Look below for the line containing "Given: Click the 订单编号 text input field"; from there through the line containing "1222x616 pixels.", both lines included, please set down each line exactly and nothing else.

○ ○ ○

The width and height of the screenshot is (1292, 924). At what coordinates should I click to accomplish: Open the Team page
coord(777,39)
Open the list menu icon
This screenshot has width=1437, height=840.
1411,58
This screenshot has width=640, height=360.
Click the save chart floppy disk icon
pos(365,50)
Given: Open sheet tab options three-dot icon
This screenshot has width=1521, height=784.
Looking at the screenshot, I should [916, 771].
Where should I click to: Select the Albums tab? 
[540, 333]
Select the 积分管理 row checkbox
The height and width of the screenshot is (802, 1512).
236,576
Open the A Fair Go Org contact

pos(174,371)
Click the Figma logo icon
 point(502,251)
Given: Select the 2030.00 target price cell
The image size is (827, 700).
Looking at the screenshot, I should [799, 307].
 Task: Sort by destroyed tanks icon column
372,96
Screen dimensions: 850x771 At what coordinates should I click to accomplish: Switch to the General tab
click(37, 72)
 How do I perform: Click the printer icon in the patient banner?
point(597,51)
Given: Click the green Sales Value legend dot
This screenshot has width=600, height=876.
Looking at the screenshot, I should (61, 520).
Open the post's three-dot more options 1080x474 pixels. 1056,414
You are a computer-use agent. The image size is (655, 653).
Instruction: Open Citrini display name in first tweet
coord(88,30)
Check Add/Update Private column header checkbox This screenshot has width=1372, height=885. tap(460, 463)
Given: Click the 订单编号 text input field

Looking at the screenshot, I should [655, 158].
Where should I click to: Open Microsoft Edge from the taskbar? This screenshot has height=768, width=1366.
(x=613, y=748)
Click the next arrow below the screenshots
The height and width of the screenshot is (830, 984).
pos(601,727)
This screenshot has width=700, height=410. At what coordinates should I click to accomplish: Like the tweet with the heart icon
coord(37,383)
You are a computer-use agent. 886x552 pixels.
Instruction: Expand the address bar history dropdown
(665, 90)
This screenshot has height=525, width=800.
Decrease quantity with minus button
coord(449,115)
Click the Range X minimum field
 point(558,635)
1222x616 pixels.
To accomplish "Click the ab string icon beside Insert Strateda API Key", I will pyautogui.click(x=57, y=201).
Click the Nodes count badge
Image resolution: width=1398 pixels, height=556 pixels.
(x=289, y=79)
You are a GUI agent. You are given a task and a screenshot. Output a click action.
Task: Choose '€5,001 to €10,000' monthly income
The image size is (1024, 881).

○ ○ ○

EXERCISE RESPONSE
Given: Click the 订单编号 text input field

Looking at the screenshot, I should [655, 158].
Where should I click to: Open Microsoft Edge from the taskbar? This screenshot has height=768, width=1366.
(x=613, y=748)
Click the next arrow below the screenshots
The height and width of the screenshot is (830, 984).
pos(601,727)
This screenshot has width=700, height=410. At what coordinates should I click to accomplish: Like the tweet with the heart icon
coord(37,383)
You are a computer-use agent. 886x552 pixels.
Instruction: Expand the address bar history dropdown
(665, 90)
This screenshot has height=525, width=800.
Decrease quantity with minus button
coord(449,115)
Click the Range X minimum field
 point(558,635)
1222x616 pixels.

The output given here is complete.